▶ **TASK DESCRIPTION**
Set out every line of the records below as a JSON list of strings, one string per line, leaving out blank lines.

▶ **ITEMS**

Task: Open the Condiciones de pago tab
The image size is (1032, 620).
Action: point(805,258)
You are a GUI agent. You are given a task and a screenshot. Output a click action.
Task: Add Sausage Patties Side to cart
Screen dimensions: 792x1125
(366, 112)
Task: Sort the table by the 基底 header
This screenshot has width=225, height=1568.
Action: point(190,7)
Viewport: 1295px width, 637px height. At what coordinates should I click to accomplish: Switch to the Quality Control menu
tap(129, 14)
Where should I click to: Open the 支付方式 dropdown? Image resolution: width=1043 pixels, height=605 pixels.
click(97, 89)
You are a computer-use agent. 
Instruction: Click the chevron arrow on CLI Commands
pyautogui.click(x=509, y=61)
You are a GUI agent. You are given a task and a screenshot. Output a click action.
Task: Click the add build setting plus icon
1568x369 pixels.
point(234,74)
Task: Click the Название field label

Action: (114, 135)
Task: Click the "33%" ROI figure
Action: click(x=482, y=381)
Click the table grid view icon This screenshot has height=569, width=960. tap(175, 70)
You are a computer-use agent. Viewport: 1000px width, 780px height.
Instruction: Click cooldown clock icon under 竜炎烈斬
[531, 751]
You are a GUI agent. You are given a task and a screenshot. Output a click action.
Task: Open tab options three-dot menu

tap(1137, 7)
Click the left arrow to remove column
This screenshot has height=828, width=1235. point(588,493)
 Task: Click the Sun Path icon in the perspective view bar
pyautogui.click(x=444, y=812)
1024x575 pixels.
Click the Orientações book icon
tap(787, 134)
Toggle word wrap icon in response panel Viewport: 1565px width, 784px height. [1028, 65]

▶ **ANSWER**
[
  "Task: Open the Condiciones de pago tab",
  "The image size is (1032, 620).",
  "Action: point(805,258)",
  "You are a GUI agent. You are given a task and a screenshot. Output a click action.",
  "Task: Add Sausage Patties Side to cart",
  "Screen dimensions: 792x1125",
  "(366, 112)",
  "Task: Sort the table by the 基底 header",
  "This screenshot has width=225, height=1568.",
  "Action: point(190,7)",
  "Viewport: 1295px width, 637px height. At what coordinates should I click to accomplish: Switch to the Quality Control menu",
  "tap(129, 14)",
  "Where should I click to: Open the 支付方式 dropdown? Image resolution: width=1043 pixels, height=605 pixels.",
  "click(97, 89)",
  "You are a computer-use agent. ",
  "Instruction: Click the chevron arrow on CLI Commands",
  "pyautogui.click(x=509, y=61)",
  "You are a GUI agent. You are given a task and a screenshot. Output a click action.",
  "Task: Click the add build setting plus icon",
  "1568x369 pixels.",
  "point(234,74)",
  "Task: Click the Название field label",
  "Action: (114, 135)",
  "Task: Click the \"33%\" ROI figure",
  "Action: click(x=482, y=381)",
  "Click the table grid view icon This screenshot has height=569, width=960. tap(175, 70)",
  "You are a computer-use agent. Viewport: 1000px width, 780px height.",
  "Instruction: Click cooldown clock icon under 竜炎烈斬",
  "[531, 751]",
  "You are a GUI agent. You are given a task and a screenshot. Output a click action.",
  "Task: Open tab options three-dot menu",
  "tap(1137, 7)",
  "Click the left arrow to remove column",
  "This screenshot has height=828, width=1235. point(588,493)",
  " Task: Click the Sun Path icon in the perspective view bar",
  "pyautogui.click(x=444, y=812)",
  "1024x575 pixels.",
  "Click the Orientações book icon",
  "tap(787, 134)",
  "Toggle word wrap icon in response panel Viewport: 1565px width, 784px height. [1028, 65]"
]